The employment report, based on a survey of businesses, was strong relative to the weak hiring in 2025, with 115,000 new jobs created. There were still pockets of weakness, with government jobs declining by 8000, making April the seventh month in a row of job losses by government workers. Manufacturing also lost jobs, down by 2000 jobs.
However, the survey of households showed more weakness, with the labor force participation rate declining by 0.1%. Without this decline, the unemployment rate would have gone up. The unemployment rate was also held down by a big jump in self-employed workers, many of whom, like rideshare drivers, are really a new type of temp workers. Last, but not least, the broadest measure of unemployment, which includes people who gave up looking for work and people working part-time who can’t find full-time jobs, rose to the highest this year, at 8.2%.
Workers’ compensation, including wages, benefits and taxes paid by the employer, rose 3.1% in the first three months of the year (January to March) according to another BLS report issued Thursday, May 7. But prices rose even faster, meaning that real compensation, or the purchasing power of workers’ wages and benefits, actually fell by one half of one percent, or 0.5%, during these same three months.
This meant that the share of total output in the economy that goes to workers was only 54.1% in the first quarter, the lowest since these records began almost 80 years ago, in 1947. With more of the share of the economy going to corporate profits, rent, interest and small business income, it is no wonder that more and more people feel that the rich are getting richer, and the poor poorer.

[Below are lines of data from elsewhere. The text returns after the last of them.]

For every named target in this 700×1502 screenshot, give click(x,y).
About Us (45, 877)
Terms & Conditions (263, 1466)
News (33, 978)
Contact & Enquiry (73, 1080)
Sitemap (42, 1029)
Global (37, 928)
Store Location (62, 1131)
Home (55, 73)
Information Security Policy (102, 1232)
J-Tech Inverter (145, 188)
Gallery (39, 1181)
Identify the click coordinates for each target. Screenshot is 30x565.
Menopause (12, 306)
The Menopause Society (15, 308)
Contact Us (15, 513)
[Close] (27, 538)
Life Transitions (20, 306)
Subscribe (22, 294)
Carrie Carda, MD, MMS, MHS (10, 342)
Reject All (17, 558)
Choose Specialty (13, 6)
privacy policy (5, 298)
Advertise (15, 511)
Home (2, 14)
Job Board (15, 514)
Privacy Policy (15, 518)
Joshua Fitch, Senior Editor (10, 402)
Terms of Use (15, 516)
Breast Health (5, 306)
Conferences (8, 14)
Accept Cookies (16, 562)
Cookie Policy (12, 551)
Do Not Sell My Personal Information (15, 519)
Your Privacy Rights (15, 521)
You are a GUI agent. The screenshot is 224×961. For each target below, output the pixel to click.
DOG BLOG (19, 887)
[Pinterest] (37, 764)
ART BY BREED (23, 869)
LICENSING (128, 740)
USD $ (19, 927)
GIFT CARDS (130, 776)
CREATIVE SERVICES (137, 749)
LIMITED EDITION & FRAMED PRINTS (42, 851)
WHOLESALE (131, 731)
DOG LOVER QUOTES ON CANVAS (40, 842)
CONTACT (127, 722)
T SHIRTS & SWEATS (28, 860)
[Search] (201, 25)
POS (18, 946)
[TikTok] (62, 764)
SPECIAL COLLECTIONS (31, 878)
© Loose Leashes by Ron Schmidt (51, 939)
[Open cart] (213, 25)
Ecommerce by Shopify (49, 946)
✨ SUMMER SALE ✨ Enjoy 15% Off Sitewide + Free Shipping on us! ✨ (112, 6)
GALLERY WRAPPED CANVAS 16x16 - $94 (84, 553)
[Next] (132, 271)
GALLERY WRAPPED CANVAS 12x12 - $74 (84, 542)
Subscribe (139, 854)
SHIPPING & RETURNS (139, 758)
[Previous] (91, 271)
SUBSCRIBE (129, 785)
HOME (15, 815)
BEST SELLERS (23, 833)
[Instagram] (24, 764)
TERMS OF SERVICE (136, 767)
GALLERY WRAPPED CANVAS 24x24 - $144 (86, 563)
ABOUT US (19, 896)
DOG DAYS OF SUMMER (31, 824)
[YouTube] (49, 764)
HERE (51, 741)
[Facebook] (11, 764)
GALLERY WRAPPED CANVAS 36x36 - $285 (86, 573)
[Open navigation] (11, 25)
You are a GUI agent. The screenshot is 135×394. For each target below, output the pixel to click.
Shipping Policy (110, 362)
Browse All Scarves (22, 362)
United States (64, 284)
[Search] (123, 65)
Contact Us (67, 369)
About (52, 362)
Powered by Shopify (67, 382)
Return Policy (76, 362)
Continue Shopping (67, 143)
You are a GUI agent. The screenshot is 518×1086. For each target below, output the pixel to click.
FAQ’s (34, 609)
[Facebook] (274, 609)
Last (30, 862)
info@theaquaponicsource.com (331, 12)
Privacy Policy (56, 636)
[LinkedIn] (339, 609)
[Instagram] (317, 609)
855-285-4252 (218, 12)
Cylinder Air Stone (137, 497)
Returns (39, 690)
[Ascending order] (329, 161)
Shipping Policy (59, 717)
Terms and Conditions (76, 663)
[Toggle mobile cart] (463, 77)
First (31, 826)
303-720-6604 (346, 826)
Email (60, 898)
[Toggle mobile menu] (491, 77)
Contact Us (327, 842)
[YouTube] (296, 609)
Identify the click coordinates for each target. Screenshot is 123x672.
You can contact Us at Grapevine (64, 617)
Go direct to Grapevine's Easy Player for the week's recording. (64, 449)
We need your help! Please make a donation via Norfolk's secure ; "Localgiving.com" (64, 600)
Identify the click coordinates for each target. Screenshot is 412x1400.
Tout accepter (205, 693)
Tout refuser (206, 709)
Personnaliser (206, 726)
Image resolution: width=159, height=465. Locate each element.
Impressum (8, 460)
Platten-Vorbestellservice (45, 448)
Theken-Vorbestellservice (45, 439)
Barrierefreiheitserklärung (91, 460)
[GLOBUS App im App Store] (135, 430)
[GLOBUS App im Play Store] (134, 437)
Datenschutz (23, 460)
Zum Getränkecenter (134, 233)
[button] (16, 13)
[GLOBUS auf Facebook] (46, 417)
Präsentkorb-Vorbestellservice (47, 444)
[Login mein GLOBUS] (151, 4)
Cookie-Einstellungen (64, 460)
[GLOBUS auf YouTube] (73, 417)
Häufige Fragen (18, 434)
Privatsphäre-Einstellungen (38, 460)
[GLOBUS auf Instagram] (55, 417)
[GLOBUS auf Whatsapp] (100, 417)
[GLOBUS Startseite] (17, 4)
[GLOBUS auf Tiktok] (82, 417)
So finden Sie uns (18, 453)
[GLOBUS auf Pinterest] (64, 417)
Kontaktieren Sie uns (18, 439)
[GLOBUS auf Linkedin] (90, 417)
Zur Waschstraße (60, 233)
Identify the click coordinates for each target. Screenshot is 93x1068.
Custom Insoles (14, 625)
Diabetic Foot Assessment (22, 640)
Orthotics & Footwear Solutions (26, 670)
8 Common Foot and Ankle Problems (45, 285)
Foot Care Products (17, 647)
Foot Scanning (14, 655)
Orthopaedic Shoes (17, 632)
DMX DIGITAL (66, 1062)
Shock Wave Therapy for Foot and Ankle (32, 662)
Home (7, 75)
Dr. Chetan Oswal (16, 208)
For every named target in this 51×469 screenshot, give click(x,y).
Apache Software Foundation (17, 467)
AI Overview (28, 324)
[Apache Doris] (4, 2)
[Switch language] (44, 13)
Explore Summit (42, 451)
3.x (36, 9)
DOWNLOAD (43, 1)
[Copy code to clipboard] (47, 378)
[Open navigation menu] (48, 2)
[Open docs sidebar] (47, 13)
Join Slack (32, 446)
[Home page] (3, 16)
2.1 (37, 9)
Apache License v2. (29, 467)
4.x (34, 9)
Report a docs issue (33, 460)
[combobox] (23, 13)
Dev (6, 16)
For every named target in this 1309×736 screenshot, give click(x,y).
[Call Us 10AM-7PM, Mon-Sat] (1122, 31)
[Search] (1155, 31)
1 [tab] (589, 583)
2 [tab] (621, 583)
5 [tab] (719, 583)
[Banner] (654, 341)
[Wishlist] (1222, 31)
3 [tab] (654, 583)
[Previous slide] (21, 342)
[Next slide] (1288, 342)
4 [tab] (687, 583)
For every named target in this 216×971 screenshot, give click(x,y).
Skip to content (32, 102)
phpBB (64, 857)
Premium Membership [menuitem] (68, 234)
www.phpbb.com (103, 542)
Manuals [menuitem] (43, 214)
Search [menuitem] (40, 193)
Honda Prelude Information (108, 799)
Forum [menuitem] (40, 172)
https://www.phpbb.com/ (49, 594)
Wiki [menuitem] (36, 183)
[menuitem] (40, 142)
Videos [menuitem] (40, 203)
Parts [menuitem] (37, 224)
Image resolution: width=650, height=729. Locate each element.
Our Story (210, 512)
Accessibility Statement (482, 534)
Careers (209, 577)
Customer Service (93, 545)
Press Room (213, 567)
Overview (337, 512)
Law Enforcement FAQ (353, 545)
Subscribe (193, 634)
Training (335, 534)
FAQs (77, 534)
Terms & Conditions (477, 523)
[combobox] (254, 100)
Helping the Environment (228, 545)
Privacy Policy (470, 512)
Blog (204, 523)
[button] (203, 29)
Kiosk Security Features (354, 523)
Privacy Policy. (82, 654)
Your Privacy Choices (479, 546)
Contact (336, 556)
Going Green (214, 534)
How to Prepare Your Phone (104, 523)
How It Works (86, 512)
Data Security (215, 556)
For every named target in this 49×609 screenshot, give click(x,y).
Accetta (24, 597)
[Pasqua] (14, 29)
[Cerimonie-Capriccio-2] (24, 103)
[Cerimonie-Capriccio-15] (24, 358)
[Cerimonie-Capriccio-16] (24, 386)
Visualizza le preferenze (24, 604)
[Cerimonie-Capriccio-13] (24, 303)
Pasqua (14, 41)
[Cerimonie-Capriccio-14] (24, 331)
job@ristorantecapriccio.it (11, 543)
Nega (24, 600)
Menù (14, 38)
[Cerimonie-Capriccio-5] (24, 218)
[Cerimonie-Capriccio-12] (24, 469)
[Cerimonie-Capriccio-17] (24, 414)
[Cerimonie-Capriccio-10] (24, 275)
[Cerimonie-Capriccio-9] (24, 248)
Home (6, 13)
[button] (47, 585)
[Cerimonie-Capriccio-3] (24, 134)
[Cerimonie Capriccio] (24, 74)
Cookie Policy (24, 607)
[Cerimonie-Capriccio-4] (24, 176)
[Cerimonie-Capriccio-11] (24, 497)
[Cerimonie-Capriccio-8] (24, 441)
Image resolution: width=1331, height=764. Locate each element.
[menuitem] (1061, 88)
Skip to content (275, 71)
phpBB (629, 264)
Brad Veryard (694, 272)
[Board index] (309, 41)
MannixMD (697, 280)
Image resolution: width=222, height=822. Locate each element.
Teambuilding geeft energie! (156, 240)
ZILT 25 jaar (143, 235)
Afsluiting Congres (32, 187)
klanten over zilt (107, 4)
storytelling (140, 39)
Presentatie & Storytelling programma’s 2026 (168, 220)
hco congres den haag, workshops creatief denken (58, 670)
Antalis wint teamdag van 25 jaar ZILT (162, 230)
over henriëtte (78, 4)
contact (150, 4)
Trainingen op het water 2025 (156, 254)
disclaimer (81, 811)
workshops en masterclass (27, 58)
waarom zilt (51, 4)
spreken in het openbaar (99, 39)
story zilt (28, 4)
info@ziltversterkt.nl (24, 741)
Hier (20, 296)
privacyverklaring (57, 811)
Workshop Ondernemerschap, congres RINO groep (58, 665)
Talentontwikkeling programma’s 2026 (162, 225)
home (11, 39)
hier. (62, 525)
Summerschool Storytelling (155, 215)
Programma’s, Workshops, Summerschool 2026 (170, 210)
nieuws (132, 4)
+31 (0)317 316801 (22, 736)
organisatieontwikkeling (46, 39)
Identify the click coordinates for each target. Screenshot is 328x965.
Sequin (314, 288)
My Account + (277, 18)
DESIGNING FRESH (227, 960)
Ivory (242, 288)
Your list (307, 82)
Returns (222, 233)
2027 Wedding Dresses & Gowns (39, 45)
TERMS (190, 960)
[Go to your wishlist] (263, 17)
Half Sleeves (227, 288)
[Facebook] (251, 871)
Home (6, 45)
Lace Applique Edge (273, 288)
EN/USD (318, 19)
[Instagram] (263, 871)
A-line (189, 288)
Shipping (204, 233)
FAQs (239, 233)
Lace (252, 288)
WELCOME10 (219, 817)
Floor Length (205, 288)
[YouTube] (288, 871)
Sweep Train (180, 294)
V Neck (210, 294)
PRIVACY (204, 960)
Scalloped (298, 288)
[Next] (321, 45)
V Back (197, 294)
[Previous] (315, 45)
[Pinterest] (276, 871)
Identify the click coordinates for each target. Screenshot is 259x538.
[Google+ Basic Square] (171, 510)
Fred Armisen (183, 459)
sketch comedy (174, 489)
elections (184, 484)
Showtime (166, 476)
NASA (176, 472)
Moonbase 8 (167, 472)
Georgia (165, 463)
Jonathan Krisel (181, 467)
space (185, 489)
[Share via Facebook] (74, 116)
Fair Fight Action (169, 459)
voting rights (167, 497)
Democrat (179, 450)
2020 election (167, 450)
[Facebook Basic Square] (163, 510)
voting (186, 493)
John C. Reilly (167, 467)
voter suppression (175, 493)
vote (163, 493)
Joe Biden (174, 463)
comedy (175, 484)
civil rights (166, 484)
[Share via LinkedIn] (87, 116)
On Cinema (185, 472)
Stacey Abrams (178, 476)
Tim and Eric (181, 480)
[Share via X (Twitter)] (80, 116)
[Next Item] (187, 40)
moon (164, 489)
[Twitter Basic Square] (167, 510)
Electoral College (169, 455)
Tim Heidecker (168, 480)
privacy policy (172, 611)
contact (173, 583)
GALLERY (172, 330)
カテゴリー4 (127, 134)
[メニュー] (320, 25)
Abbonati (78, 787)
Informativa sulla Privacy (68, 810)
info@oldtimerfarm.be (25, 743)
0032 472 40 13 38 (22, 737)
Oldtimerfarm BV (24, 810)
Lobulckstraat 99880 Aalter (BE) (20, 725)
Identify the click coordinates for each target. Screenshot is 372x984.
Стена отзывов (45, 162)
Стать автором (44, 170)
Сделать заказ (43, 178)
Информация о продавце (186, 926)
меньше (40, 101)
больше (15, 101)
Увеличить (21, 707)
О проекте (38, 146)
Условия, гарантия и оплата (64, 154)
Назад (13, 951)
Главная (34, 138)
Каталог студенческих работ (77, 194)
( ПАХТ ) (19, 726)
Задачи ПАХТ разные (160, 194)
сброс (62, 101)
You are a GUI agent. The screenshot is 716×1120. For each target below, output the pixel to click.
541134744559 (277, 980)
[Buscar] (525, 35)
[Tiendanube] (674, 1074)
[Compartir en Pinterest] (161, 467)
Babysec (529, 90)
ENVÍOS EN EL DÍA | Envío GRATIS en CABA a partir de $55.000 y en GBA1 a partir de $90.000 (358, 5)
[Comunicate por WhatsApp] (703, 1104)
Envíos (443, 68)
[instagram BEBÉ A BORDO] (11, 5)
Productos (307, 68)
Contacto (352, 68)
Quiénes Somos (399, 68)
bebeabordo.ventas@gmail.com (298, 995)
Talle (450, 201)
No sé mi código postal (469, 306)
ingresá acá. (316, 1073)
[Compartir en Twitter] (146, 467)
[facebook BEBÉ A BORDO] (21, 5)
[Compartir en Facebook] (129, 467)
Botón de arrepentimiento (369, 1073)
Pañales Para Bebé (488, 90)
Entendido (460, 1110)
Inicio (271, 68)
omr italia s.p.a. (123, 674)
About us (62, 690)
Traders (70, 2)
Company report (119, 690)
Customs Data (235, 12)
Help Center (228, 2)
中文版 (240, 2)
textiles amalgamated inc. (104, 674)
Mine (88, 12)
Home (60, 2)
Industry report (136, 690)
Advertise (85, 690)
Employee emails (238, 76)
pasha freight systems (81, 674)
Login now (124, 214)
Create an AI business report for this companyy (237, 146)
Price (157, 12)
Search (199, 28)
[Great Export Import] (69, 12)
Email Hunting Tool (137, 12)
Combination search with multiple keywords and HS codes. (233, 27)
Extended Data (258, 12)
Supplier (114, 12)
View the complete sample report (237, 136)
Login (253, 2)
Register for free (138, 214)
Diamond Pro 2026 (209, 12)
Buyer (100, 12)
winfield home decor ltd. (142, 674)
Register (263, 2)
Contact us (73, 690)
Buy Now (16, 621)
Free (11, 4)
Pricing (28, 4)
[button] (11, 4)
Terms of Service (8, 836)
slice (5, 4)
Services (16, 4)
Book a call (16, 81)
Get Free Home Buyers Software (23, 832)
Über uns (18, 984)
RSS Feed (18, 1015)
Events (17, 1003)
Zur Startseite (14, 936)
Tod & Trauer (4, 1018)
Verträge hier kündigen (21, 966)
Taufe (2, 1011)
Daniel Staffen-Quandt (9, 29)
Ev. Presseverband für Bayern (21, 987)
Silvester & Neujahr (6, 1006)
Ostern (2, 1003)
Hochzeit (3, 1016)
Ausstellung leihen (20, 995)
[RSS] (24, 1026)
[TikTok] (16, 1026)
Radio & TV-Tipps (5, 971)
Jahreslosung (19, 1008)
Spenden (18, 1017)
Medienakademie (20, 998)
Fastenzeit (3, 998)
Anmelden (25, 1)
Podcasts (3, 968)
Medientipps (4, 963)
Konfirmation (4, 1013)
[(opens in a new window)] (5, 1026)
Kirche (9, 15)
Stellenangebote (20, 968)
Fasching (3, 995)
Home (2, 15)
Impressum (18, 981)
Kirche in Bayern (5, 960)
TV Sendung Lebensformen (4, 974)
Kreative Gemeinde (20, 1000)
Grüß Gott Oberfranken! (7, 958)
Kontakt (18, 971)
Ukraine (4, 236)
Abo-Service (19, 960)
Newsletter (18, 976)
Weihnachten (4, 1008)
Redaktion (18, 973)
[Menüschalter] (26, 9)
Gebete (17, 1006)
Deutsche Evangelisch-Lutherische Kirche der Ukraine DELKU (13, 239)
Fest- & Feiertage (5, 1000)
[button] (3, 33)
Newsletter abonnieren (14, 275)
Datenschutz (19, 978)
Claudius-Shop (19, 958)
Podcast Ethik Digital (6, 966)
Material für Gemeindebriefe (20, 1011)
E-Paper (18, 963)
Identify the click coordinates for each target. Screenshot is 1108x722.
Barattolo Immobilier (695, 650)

The growing divide between haves and have-nots can also be seen in the contrast between the latest Consumer Sentiment report by the University of Michigan and the booming stock market. The Consumer Sentiment report, which covers the period of April 21 to May 4, fell to an all-time low of 48.2. This drop reflected consumers’ expectation of inflation to rise. Expectations are that inflation will jump over the next year from 3.3% over the last 12 months to 4.5% over the next 12 months. This will further reduce the purchasing power of workers’ wages.
In contrast, the stock market, as measured by the broad S&P 500 Index, is at an all-time high. The stock market is being driven by corporate profits and the fast-growing wealth of those at the top. In particular, semiconductor chip stocks have risen to about 15% of total stock market value, even higher than during the 2000 dot-com stock market bubble.
How have sales and business profits held up with so many working-class households struggling amid soaring gasoline prices? On one hand, more and more consumer spending is based on high-income households as the economic divide in terms of income and wealth continues to grow. On the other hand, lower and middle income households, mainly the working class, are borrowing more to make ends meet. The Federal Reserve report on consumer credit, released yesterday, May 7, shows that credit card borrowing increased at the fastest rate since the last bout of inflation, in 2022.